Once out of the hospital, Gob calls Steve Holt (Justin Grant Wade), and the two meet at a bar. Steve offers Gob to work with him in pest control, and Gob accepts. Gob then meets John Beard Jr. (Ben Schwartz), Mark Cherry (Daniel Amerman), and Rebel Alley (Isla Fisher). After Gob helps them escape from the paparazzi, he is invited to join them in partying as their getaway driver. For the next few months, Gob continues partying and uses rohypnol pills to make him forget his shame. Gob visits his bee-business partner Johnny Bark (Clint Howard) and picks up a box of bees. Sensing Mark Cherry is growing tired of him, Gob drives Mark and his friends around in the limousine and picks up a group of young women, including DeBrie Bardeaux (Maria Bamford). DeBrie opens a divider in the limo and accidentally lets all the bees out. Days later at an awards ceremony, Gob notices his old rival Tony Wonder (Ben Stiller) is performing and locks the box he expects Tony to appear from. (Note: It is revealed in the following episode "Red Hairing" that Marky Bark (Chris Diamantopoulos) had been inside the box, not Tony Wonder.)

=== On the next Arrested Development... ===
Gob gets a call from Lucille, who tells him that George Sr. (Jeffrey Tambor) wants Gob to become president of the Bluth Company. After Gob accidentally lets his bees escape at George Sr.'s "Sweat & Squeeze", (Note: As seen in the previous episode "Double Crossers".) Gob finds the fake cave he used for his magic act and discovers the hatch he needed to get the keys to his handcuffs was locked.

== Production ==
"Colony Collapse" was directed by executive producer Troy Miller and series creator Mitchell Hurwitz, and written by Hurwitz and executive producer Jim Vallely. It was Miller's seventh directing credit, Hurwitz's seventh directing and 21st writing credit, and Vallely's 19th writing credit.

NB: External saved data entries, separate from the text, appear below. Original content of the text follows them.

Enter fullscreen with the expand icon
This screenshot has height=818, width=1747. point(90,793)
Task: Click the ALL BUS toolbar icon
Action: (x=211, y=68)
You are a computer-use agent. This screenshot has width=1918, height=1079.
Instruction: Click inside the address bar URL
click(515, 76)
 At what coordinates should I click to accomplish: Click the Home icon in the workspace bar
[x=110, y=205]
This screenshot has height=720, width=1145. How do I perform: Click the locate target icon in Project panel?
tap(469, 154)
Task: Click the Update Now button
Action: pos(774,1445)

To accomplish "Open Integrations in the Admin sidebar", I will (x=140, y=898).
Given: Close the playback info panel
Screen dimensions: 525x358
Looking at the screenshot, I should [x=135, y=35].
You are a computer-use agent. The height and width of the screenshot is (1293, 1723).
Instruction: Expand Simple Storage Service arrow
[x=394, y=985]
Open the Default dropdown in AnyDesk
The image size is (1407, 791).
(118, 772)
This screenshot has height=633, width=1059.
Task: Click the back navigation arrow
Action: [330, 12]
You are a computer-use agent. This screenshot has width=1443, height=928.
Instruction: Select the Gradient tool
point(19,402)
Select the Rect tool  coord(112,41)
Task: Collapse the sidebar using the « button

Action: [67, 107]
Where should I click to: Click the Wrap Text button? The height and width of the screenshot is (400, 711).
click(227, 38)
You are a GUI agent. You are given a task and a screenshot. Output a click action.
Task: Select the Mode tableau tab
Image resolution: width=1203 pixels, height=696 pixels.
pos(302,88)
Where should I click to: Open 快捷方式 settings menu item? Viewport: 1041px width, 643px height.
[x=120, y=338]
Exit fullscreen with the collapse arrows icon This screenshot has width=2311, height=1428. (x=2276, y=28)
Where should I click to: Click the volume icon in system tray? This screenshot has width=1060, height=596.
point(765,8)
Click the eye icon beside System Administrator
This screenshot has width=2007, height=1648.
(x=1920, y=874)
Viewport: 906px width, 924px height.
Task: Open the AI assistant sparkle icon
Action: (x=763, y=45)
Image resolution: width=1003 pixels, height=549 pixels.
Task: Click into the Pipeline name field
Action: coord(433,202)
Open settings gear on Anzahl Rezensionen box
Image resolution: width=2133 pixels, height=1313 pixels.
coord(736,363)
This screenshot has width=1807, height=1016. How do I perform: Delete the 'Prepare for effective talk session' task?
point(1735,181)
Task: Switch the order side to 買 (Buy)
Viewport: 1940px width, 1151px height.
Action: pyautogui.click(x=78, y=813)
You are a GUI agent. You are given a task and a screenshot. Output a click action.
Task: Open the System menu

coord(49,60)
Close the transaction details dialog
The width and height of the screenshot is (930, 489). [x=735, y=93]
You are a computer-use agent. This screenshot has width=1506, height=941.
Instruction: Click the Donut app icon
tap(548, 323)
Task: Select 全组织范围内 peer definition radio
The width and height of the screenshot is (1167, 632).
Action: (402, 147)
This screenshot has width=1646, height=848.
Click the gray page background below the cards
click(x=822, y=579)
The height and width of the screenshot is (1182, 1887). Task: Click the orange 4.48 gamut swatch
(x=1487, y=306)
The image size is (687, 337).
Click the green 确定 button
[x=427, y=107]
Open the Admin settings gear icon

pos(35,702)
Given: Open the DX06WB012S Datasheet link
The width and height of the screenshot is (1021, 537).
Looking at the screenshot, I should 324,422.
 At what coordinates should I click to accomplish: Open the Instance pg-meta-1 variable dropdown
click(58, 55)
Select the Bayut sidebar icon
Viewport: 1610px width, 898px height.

The season's format is different compared to previous seasons, as each of the 15 episodes focus on one individual character, with every episode happening at the same time within the show's universe, showing the character's activities since the conclusion of the third season. "Colony Collapse" was the eighth episode of the season to be filmed, and the first of two focusing on Gob.

== Reception ==
Upon release, "Colony Collapse" received significant "buzz" from viewers, and was one of the most heavily-discussed episodes of the season. The episode was positively received, with particular praise for Will Arnett's portrayal of Gob. Eric Goldman of IGN gave the episode a 9 out of 10, calling it "Easily the best episode up to this point of Season 4 (and, in retrospect, one of Season 4's best episodes, period)". Goldman criticized the pacing, calling it "less consistent once the whole Gob/Ann storyline ended". He called the episode "a big success". The Guardians Hadley Freeman praised the episode, stating "Will Arnett rarely disappoints." Freeman called the episode one she "would happily watch again and again." Noel Murray and Erik Adams of The A.V. Club gave the episode an A− grade. Murray praised the episode, saying "it definitely does" live "up to the hype". Chris Longo of Den of Geek gave the episode 4.5 stars out of five, stating that "it takes the right character and the right script to reward an actor’s effort", and praised Arnett's portrayal of Gob. In 2019, Brian Tallerico from Vulture ranked the episode 27th out of the whole series, calling it "The best episode of season four".